Langkah strategis ini menjadi pencapaian penting bagi Bank Indonesia dalam memosisikan QRIS sebagai fondasi pembayaran lintas negara. Kolaborasi ini turut melibatkan dukungan dari People's Bank of China guna memperkokoh konektivitas sistem pembayaran berbasis mata uang lokal.

CEO Netzme, Vicky G. Saputra, menegaskan bahwa peluncuran inovasi tersebut bukan sekadar penambahan fitur teknis semata.

"QRIS antarnegara Indonesia–China bukan sekadar fitur pembayaran baru. Ini adalah infrastruktur yang membuat UMKM Indonesia lebih siap melayani konsumen global," ujar Vicky dalam keterangan resminya pada Rabu, 6 Mei 2026.

Ia juga menjelaskan bahwa kemudahan bertransaksi kini tersedia bagi warga Indonesia di Tiongkok. Sementara itu, pelaku usaha domestik dapat memanfaatkan Toko Netzme dan QRIS Soundbox untuk memproses pembayaran dari wisatawan mancanegara.

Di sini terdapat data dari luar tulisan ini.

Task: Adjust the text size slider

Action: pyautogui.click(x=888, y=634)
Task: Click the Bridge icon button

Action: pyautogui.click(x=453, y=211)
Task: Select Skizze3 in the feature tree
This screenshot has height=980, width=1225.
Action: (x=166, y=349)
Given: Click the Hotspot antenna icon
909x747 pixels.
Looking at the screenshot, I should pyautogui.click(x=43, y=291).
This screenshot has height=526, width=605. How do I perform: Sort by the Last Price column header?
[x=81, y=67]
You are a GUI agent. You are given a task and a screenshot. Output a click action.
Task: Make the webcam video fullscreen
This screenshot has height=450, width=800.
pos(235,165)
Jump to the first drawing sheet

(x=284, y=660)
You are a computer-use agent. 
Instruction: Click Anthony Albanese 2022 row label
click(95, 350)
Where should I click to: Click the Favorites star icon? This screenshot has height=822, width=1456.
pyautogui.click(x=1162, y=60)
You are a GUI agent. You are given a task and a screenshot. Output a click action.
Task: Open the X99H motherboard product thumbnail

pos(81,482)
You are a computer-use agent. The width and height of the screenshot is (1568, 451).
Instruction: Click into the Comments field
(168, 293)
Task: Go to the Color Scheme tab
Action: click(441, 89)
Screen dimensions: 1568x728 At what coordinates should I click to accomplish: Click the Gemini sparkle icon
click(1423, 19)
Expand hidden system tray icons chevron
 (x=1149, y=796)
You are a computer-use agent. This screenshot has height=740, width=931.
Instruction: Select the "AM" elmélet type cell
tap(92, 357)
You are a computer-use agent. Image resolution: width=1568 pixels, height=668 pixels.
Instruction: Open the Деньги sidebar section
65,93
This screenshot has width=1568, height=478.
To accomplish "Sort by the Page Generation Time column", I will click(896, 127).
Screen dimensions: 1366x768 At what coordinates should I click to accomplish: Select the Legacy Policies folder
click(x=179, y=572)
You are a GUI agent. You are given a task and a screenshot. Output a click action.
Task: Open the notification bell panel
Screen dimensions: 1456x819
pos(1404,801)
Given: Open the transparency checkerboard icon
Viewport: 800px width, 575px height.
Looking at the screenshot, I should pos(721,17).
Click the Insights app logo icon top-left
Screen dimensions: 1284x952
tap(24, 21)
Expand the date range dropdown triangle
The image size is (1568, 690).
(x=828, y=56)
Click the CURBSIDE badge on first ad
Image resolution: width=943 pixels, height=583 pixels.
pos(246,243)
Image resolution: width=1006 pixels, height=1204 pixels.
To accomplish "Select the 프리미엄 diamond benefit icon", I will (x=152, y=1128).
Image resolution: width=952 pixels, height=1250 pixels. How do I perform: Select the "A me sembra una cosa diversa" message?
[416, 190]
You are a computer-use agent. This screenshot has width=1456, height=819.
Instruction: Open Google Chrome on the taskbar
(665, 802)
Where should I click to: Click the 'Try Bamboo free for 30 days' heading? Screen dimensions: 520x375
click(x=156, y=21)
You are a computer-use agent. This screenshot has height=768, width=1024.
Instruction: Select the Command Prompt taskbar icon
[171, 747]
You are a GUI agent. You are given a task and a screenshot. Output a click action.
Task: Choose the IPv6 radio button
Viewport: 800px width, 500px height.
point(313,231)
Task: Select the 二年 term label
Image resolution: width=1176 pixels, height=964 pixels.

Mekanisme Transaksi QRIS Antarnegara

Sejak mulai diimplementasikan pada akhir April 2026, Netzme menerapkan dua skema utama untuk memfasilitasi transaksi. Skema pertama berfokus pada sisi pengguna atau issuer, yang memungkinan warga negara Indonesia memindai kode QR di berbagai merchant di China.

Skema kedua diperuntukkan bagi merchant atau acquirer di wilayah Indonesia. Melalui sistem ini, pelaku usaha lokal dapat menerima dana dalam bentuk rupiah meskipun pembeli menggunakan aplikasi Alipay maupun UnionPay.

Mekanisme ini dirancang untuk menyederhanakan proses bisnis bagi pelaku UMKM. Para pemilik usaha tidak lagi perlu mengelola konversi mata uang asing secara manual karena sistem secara otomatis memprosesnya ke dalam mata uang rupiah.

Dukungan Terhadap Digitalisasi UMKM

Berdasarkan data dari Bank Indonesia, penggunaan QRIS telah mencapai angka yang signifikan dengan lebih dari 44 juta merchant dan 61,7 juta pengguna hingga kuartal pertama tahun 2026. Lonjakan nilai transaksi mencerminkan peran QRIS sebagai infrastruktur utama ekonomi digital.

Vicky G. Saputra menilai bahwa pertumbuhan tersebut membuktikan pembayaran digital telah bertransformasi menjadi landasan dasar dalam menjalankan bisnis di era modern.

"Pertumbuhan QRIS menunjukkan bahwa pembayaran digital bukan lagi fasilitas tambahan, tapi sudah menjadi fondasi utama bisnis. Fokus kami adalah memastikan teknologi ini benar-benar digunakan oleh merchant di lapangan," kata Vicky.